Except when Twitter makes that a heuristic for detecting bots, then they'll soon stop tweeting the same text twice.


>Except when Twitter makes that a heuristic for detecting bots

There are several dozen. Maybe not turned on in prod, but that's a whole another story. In fact, within three months of joining, way back in 2012, one of my very first tasks was to write a standard datamining job that would compute the difference between the GPS location during office hours (9-5pm) and the GPS location during home hours (7pm-7am) of everyone who tweets. A histogram of those differences would tell you about the commute distance of the average American who tweets. You could then bucket by region and say interesting things like the average NY tweeter commutes 25 miles more than the average CA tweeter. Looking at the results we got, it was clear there was a substantial percent of bots, because their location varied so widely, minute to minute hour to hour. Haversine of GPS diffs will be reasonably stable, because your IP maps to the GPS ( we used the standard Maxmind geoip2 API) , and those IPs are relatively stable....Except if you are a bot and switching IPs willy-nilly. This was just one instance, but there were several such projects...usually interns and new employees would work on these to get their feet wet, and then move on to more substantial projects.


VPNs make all of this analysis attack regular users, yes?


Provenance of data was not in scope, 'twas more of a standard datamining "see if you can dig up something interesting" project. Like I said, there were scores of these - one of my colleagues wrote the famous soda vs pop thingy which once again put location stats to good use- http://blog.echen.me/2012/07/06/soda-vs-pop-with-twitter/


Quants have ruled the business landscape for long enough, bring on the Quals.


Hear, hear!

With quantitative analytics being used and abused by ever more businesses, the advantage will go to those that can apply qualitative checks to their assumptions - and scale it.


Yes, they'll need an adaptive system. This is a (mostly) solved problem already - just look at your Gmail spam folder.


Are you suggesting to get a Gmail account, turn on the setting that makes Twitter email you notifications, mark tweets as spam in Gmail, and then use Google's spam detection as an existence proof of a solution if it's successful?

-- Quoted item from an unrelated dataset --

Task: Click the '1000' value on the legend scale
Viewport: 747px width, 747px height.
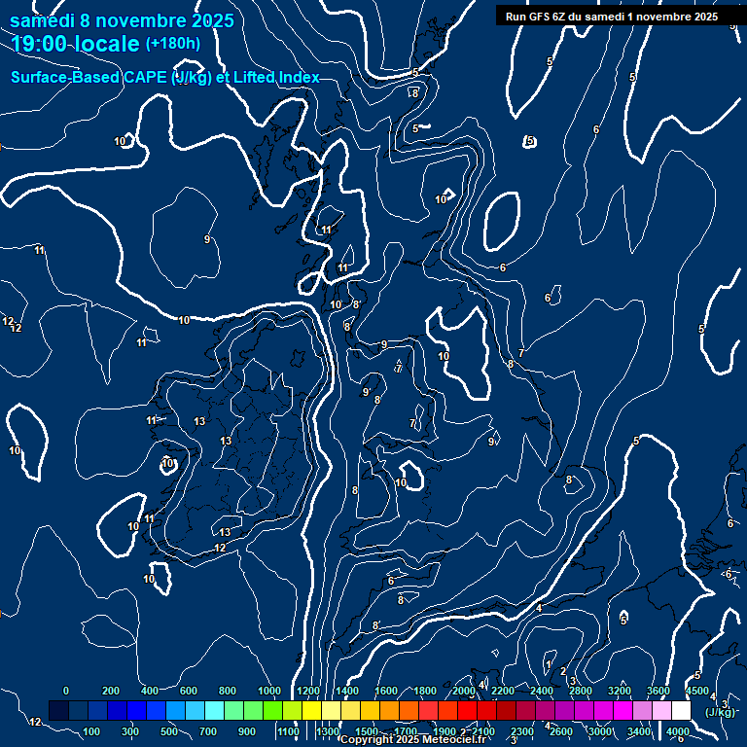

No, he's saying people by-and-large can't defeat Gmail's spam detection.

The same will likely happen at twitter.


> The same will likely happen at twitter.

It took them years to let users upload images (when there was a clear demand and parasite services grew out of this) and there's obvious spam accounts that could've shadow banned with very simple heuristics.

So I don't think this is going to happen.


I suspect their spam/abuse trouble started getting a bit more attention after Disney dropped an acquisition over it in October.

https://www.bloomberg.com/news/articles/2016-10-17/disney-sa...


Will "Congrats on your 250 like tweet!" count under this?